TEMA 13. CURA SECA vs CURA HÚMEDA EN LA LESIÓN ISQUÉMICA


La lesión cutánea por déficit de flujo arterial en la extremidad inferior, hasta la revascularización, limita de manera importante el abordaje curativo con apósitos de cura húmeda y deriva, de manera rápida y decidida, hacia la cura tradicional o seca.
La complicación mayor de estas lesiones isquémicas cutáneas, la infección, es un desenlace para evitar como objetivo primordial, siendo el consenso entre todos los implicados en el proceso de enfermedad del paciente una máxima.
La cura tradicional con gasa, producto que, con diferente composición, se ha empleado desde el siglo V a.C. secan la herida y se adhieren al lecho, por lo que su retirada puede ser traumática. Las gasas y compresas que conocemos actualmente son de algodón o de fibras sintéticas. Las compresas terapéuticas usadas desde la antigüedad como medida primaria o conservador de atención de lesiones traumáticas pueden impregnarse en sustancias medicinales o medicamentos para el dolor, la inflamación o la hemostasia.

El fundamento de cura en ambiente húmedo plantea una abordaje del lecho diferenciado con la cura tradicional.
La técnica de la Cura en Ambiente Húmedo (CAH) se basa en mantener el lecho de la herida aislado del medio ambiente exterior. El exudado de la herida se mantiene en contacto conformando el medio húmedo adecuado. Este concepto plantea aplicar apósitos oclusivos o semioclusivos e hidrogeles para mantener el equilibrio del proceso cicatricial mediante la humedad del lecho de la herida. El grado de humedad de una herida depende de la cantidad de agua que se aporte desde el exterior mediante la aplicación de apósitos aportadores, absorbentes e hidrogeles.
En la casuística que nos ocupa de lesiones isquémicas en miembro inferior, no debemos plantear dudas en su abordaje entre cura seca o cura húmeda.
El déficit de flujo arterial, y por tanto una dificultad añadida fundamental, en la reparación del tejido cutáneo, nos deja poca opción decisoria al ser el efecto (la relación, lesión cutánea isquémica vs riesgo de infección) uno de los problemas agravantes de la causa (enfermedad arterial periférica).

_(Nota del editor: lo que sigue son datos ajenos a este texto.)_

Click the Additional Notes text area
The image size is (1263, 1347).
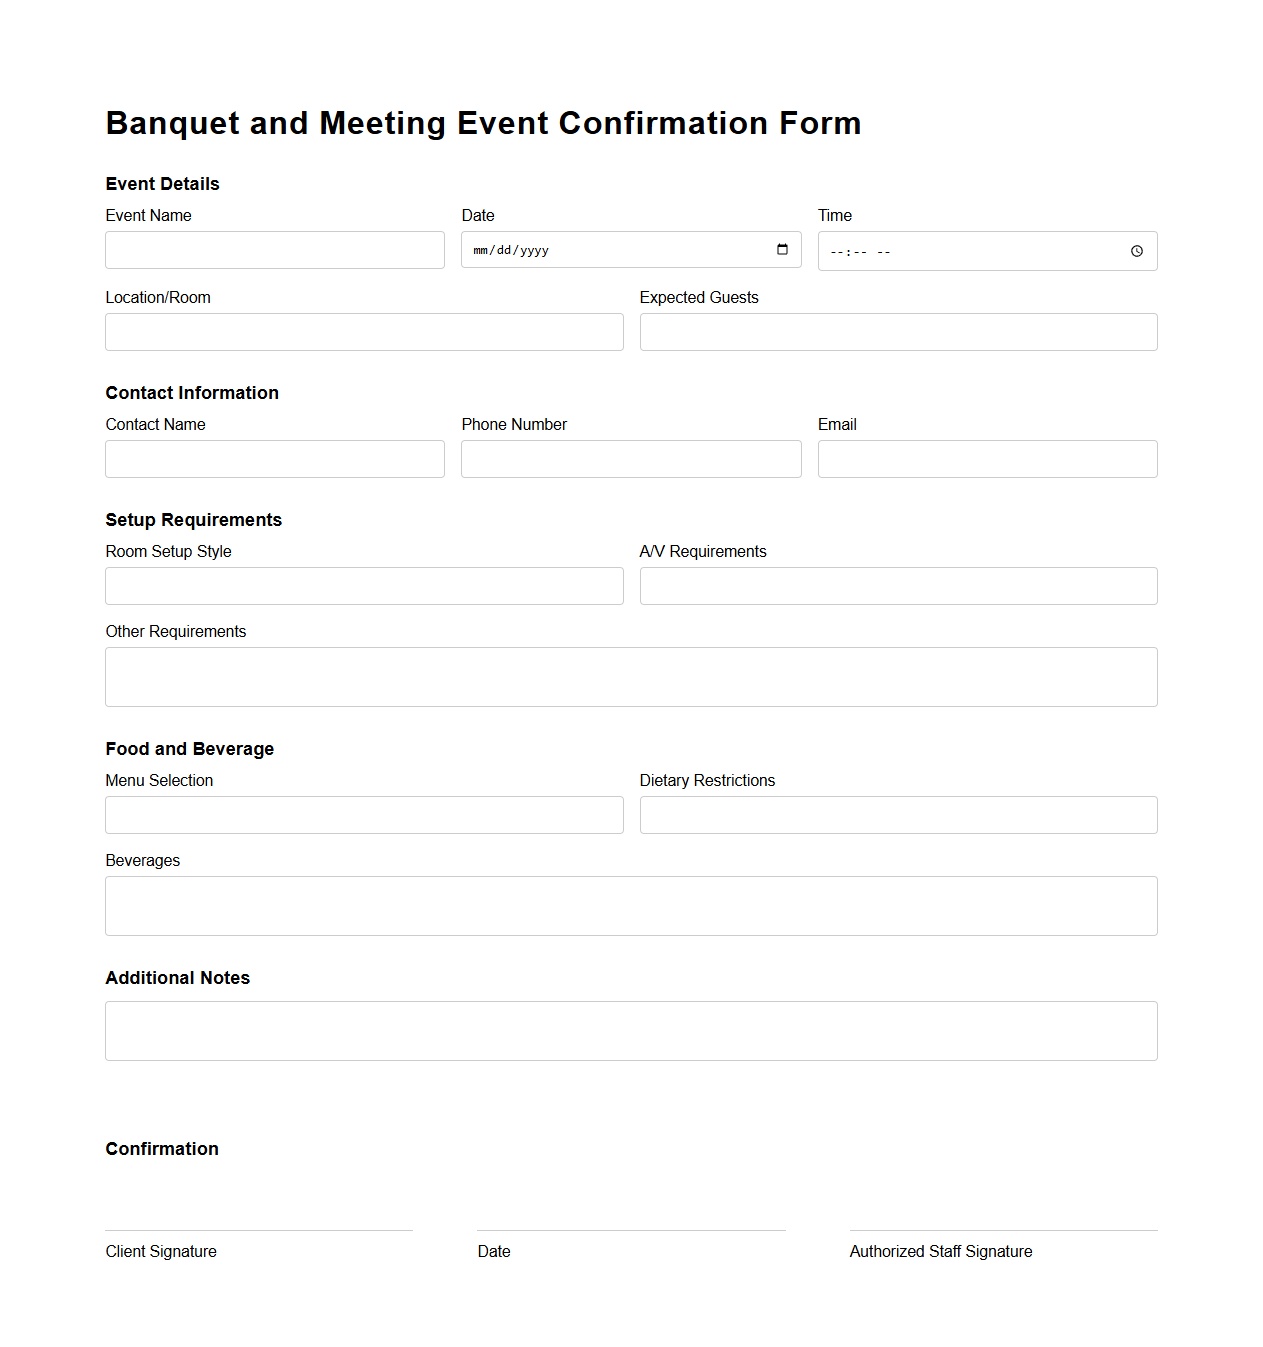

13.1. ANTISÉPTICOS DE USO EN HERIDAS

Los antisépticos son sustancias antimicrobianas que se aplican a un tejido vivo o sobre la piel para reducir la posibilidad de infección y/o sepsis.
Entre las características más comunes de los antisépticos (y desinfectantes) se encuentran:

  • Activos en presencia de líquidos y material orgánico.
  • Amplio espectro de acción.
  • Efecto rápido y duradero.
  • Excelente penetración en elementos.
  • Poder germicida frente a gérmenes habituales.
  • Selectividad de acción

Los agentes químicos afectan a los microorganismos mediante 5 mecanismos de acción:

  • Antagonista químico. (El antagonista reacciona químicamente con el agonista bloqueando su efecto)
  • Desnaturalización de proteínas (perdida de estructura tridimensional y su característico plegamiento de estructura).
  • Eliminación de grupos sulfhidrilos (eliminar energía de la membrana para bacterias).
  • Oxidación (perdida de electrones).
  • Rotura de pared celular.

La aplicación de antisépticos no debe estar reñida con los conceptos de cura humedad o cura seca. El uso de los materiales de cuidado de la piel, deben estar y ser acordes con las necesidades individualizadas de la situación individual del paciente, la etiología de la lesión y el objetivo a conseguir en función de la situación tanto en el paciente como en el proceso cicatricial que se encuentre la herida y las técnicas que debamos desarrollar para conseguir el objetivo marcado en la planificación de cuidados.
El uso rutinario de antisépticos en la limpieza de heridas crónicas debe evitarse. Sin embargo, en caso de detectarse los primeros signos de infección, los antisépticos deben ser considerados como tratamiento inicial, acompañados del desbridamiento de la herida, aunque esto puede plantear contraindicaciones en lesiones isquémicas.
Los antisépticos están indicados para ser utilizados de manera preventiva o terapéutica en el tratamiento de heridas, siguiendo sus indicaciones específicas, en la concentración apropiada y con una prescripción clara sobre la duración del tratamiento. Estos objetivos incluyen:

  • Descontaminar heridas colonizadas por microorganismos multirresistentes.
  • Preparar el desbridamiento de la herida.
  • Prevenir la infección en heridas agudas con sospecha de alta carga bacteriana.
  • Prevenir la infección en la herida quirúrgica.
  • Tratar heridas con signos de infección.